**ACTION ITEM:**
Write out each entry once more so that it matches the original exactly.

Saved entries:
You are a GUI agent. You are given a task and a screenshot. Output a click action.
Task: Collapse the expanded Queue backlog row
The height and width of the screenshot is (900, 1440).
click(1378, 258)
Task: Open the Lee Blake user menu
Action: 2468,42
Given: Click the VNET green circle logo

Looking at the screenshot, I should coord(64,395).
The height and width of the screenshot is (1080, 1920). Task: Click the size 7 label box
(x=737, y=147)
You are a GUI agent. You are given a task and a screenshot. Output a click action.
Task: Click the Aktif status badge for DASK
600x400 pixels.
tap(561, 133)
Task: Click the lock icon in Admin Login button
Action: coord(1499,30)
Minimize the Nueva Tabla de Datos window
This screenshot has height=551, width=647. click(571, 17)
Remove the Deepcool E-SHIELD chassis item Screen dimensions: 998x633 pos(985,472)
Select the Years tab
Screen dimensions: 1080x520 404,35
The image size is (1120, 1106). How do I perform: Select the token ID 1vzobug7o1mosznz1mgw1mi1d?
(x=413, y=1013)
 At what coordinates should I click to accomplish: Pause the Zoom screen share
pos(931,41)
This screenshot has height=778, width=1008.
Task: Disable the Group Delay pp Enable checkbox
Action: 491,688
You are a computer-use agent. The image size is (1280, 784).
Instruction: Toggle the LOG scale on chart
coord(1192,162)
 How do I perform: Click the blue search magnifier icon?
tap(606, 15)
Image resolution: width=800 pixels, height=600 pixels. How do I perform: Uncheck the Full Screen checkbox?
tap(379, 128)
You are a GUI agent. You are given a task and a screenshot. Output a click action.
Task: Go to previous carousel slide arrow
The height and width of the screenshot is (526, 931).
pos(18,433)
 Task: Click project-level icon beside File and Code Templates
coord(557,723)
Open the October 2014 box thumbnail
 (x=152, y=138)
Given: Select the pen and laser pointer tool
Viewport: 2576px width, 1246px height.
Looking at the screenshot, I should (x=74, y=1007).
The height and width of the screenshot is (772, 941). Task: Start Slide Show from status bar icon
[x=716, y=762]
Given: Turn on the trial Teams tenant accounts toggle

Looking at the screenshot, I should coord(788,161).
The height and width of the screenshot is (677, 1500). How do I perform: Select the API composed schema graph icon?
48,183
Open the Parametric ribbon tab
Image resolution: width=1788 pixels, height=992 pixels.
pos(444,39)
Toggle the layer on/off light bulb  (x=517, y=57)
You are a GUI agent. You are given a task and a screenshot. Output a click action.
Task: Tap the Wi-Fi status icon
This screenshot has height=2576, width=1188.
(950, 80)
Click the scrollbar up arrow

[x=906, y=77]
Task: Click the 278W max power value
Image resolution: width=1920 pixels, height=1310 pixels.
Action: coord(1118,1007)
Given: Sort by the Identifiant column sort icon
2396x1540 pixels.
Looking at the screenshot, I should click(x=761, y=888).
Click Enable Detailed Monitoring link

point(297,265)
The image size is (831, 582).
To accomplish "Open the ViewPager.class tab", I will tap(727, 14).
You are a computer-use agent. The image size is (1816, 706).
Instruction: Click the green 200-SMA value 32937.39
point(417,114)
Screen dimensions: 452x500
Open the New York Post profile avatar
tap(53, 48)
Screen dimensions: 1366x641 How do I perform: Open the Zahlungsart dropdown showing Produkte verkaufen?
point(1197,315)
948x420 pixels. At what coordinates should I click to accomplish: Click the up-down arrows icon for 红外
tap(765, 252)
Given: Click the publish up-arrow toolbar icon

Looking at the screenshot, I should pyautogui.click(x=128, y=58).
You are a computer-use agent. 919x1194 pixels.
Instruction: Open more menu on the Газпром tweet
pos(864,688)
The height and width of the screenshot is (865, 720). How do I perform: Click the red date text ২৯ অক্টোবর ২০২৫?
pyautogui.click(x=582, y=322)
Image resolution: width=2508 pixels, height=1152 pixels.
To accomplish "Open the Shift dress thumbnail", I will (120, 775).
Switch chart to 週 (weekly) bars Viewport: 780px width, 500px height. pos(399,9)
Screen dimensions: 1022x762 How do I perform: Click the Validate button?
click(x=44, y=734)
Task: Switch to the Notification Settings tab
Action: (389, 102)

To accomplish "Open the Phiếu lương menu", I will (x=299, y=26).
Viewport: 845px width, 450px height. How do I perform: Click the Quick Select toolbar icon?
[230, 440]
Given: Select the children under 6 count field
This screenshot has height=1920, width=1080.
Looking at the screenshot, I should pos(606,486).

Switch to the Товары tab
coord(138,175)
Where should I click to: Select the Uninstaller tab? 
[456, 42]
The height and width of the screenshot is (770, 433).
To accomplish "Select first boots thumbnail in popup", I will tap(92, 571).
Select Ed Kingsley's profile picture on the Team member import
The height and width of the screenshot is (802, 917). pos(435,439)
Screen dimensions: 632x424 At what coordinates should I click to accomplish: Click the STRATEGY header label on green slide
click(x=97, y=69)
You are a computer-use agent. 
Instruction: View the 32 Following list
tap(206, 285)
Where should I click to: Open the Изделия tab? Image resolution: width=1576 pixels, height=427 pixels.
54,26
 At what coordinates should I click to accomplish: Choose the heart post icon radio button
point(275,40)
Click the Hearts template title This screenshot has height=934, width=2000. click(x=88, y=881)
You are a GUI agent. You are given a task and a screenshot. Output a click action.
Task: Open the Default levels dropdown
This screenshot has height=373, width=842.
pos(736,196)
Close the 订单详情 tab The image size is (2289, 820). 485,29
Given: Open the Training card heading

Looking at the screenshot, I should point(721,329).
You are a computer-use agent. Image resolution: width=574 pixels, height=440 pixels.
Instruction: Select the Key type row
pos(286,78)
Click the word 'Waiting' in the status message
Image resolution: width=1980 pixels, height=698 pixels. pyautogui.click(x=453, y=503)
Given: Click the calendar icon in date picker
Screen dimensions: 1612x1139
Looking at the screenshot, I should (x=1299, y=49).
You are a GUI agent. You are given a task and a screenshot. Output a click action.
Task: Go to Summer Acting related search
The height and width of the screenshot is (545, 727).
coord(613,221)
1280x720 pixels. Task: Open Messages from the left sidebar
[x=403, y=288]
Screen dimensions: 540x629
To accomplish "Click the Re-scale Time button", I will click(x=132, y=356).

**SOLUTION FOR THIS EXERCISE:**
You are a GUI agent. You are given a task and a screenshot. Output a click action.
Task: Collapse the expanded Queue backlog row
The height and width of the screenshot is (900, 1440).
click(1378, 258)
Task: Open the Lee Blake user menu
Action: 2468,42
Given: Click the VNET green circle logo

Looking at the screenshot, I should coord(64,395).
The height and width of the screenshot is (1080, 1920). Task: Click the size 7 label box
(x=737, y=147)
You are a GUI agent. You are given a task and a screenshot. Output a click action.
Task: Click the Aktif status badge for DASK
600x400 pixels.
tap(561, 133)
Task: Click the lock icon in Admin Login button
Action: coord(1499,30)
Minimize the Nueva Tabla de Datos window
This screenshot has height=551, width=647. click(571, 17)
Remove the Deepcool E-SHIELD chassis item Screen dimensions: 998x633 pos(985,472)
Select the Years tab
Screen dimensions: 1080x520 404,35
The image size is (1120, 1106). How do I perform: Select the token ID 1vzobug7o1mosznz1mgw1mi1d?
(x=413, y=1013)
 At what coordinates should I click to accomplish: Pause the Zoom screen share
pos(931,41)
This screenshot has height=778, width=1008.
Task: Disable the Group Delay pp Enable checkbox
Action: 491,688
You are a computer-use agent. The image size is (1280, 784).
Instruction: Toggle the LOG scale on chart
coord(1192,162)
 How do I perform: Click the blue search magnifier icon?
tap(606, 15)
Image resolution: width=800 pixels, height=600 pixels. How do I perform: Uncheck the Full Screen checkbox?
tap(379, 128)
You are a GUI agent. You are given a task and a screenshot. Output a click action.
Task: Go to previous carousel slide arrow
The height and width of the screenshot is (526, 931).
pos(18,433)
 Task: Click project-level icon beside File and Code Templates
coord(557,723)
Open the October 2014 box thumbnail
 (x=152, y=138)
Given: Select the pen and laser pointer tool
Viewport: 2576px width, 1246px height.
Looking at the screenshot, I should (x=74, y=1007).
The height and width of the screenshot is (772, 941). Task: Start Slide Show from status bar icon
[x=716, y=762]
Given: Turn on the trial Teams tenant accounts toggle

Looking at the screenshot, I should coord(788,161).
The height and width of the screenshot is (677, 1500). How do I perform: Select the API composed schema graph icon?
48,183
Open the Parametric ribbon tab
Image resolution: width=1788 pixels, height=992 pixels.
pos(444,39)
Toggle the layer on/off light bulb  (x=517, y=57)
You are a GUI agent. You are given a task and a screenshot. Output a click action.
Task: Tap the Wi-Fi status icon
This screenshot has height=2576, width=1188.
(950, 80)
Click the scrollbar up arrow

[x=906, y=77]
Task: Click the 278W max power value
Image resolution: width=1920 pixels, height=1310 pixels.
Action: coord(1118,1007)
Given: Sort by the Identifiant column sort icon
2396x1540 pixels.
Looking at the screenshot, I should click(x=761, y=888).
Click Enable Detailed Monitoring link

point(297,265)
The image size is (831, 582).
To accomplish "Open the ViewPager.class tab", I will tap(727, 14).
You are a computer-use agent. The image size is (1816, 706).
Instruction: Click the green 200-SMA value 32937.39
point(417,114)
Screen dimensions: 452x500
Open the New York Post profile avatar
tap(53, 48)
Screen dimensions: 1366x641 How do I perform: Open the Zahlungsart dropdown showing Produkte verkaufen?
point(1197,315)
948x420 pixels. At what coordinates should I click to accomplish: Click the up-down arrows icon for 红外
tap(765, 252)
Given: Click the publish up-arrow toolbar icon

Looking at the screenshot, I should pyautogui.click(x=128, y=58).
You are a computer-use agent. 919x1194 pixels.
Instruction: Open more menu on the Газпром tweet
pos(864,688)
The height and width of the screenshot is (865, 720). How do I perform: Click the red date text ২৯ অক্টোবর ২০২৫?
pyautogui.click(x=582, y=322)
Image resolution: width=2508 pixels, height=1152 pixels.
To accomplish "Open the Shift dress thumbnail", I will (120, 775).
Switch chart to 週 (weekly) bars Viewport: 780px width, 500px height. pos(399,9)
Screen dimensions: 1022x762 How do I perform: Click the Validate button?
click(x=44, y=734)
Task: Switch to the Notification Settings tab
Action: (389, 102)

To accomplish "Open the Phiếu lương menu", I will (x=299, y=26).
Viewport: 845px width, 450px height. How do I perform: Click the Quick Select toolbar icon?
[230, 440]
Given: Select the children under 6 count field
This screenshot has height=1920, width=1080.
Looking at the screenshot, I should pos(606,486).

Switch to the Товары tab
coord(138,175)
Where should I click to: Select the Uninstaller tab? 
[456, 42]
The height and width of the screenshot is (770, 433).
To accomplish "Select first boots thumbnail in popup", I will tap(92, 571).
Select Ed Kingsley's profile picture on the Team member import
The height and width of the screenshot is (802, 917). pos(435,439)
Screen dimensions: 632x424 At what coordinates should I click to accomplish: Click the STRATEGY header label on green slide
click(x=97, y=69)
You are a computer-use agent. 
Instruction: View the 32 Following list
tap(206, 285)
Where should I click to: Open the Изделия tab? Image resolution: width=1576 pixels, height=427 pixels.
54,26
 At what coordinates should I click to accomplish: Choose the heart post icon radio button
point(275,40)
Click the Hearts template title This screenshot has height=934, width=2000. click(x=88, y=881)
You are a GUI agent. You are given a task and a screenshot. Output a click action.
Task: Open the Default levels dropdown
This screenshot has height=373, width=842.
pos(736,196)
Close the 订单详情 tab The image size is (2289, 820). 485,29
Given: Open the Training card heading

Looking at the screenshot, I should point(721,329).
You are a computer-use agent. Image resolution: width=574 pixels, height=440 pixels.
Instruction: Select the Key type row
pos(286,78)
Click the word 'Waiting' in the status message
Image resolution: width=1980 pixels, height=698 pixels. pyautogui.click(x=453, y=503)
Given: Click the calendar icon in date picker
Screen dimensions: 1612x1139
Looking at the screenshot, I should (x=1299, y=49).
You are a GUI agent. You are given a task and a screenshot. Output a click action.
Task: Go to Summer Acting related search
The height and width of the screenshot is (545, 727).
coord(613,221)
1280x720 pixels. Task: Open Messages from the left sidebar
[x=403, y=288]
Screen dimensions: 540x629
To accomplish "Click the Re-scale Time button", I will click(x=132, y=356).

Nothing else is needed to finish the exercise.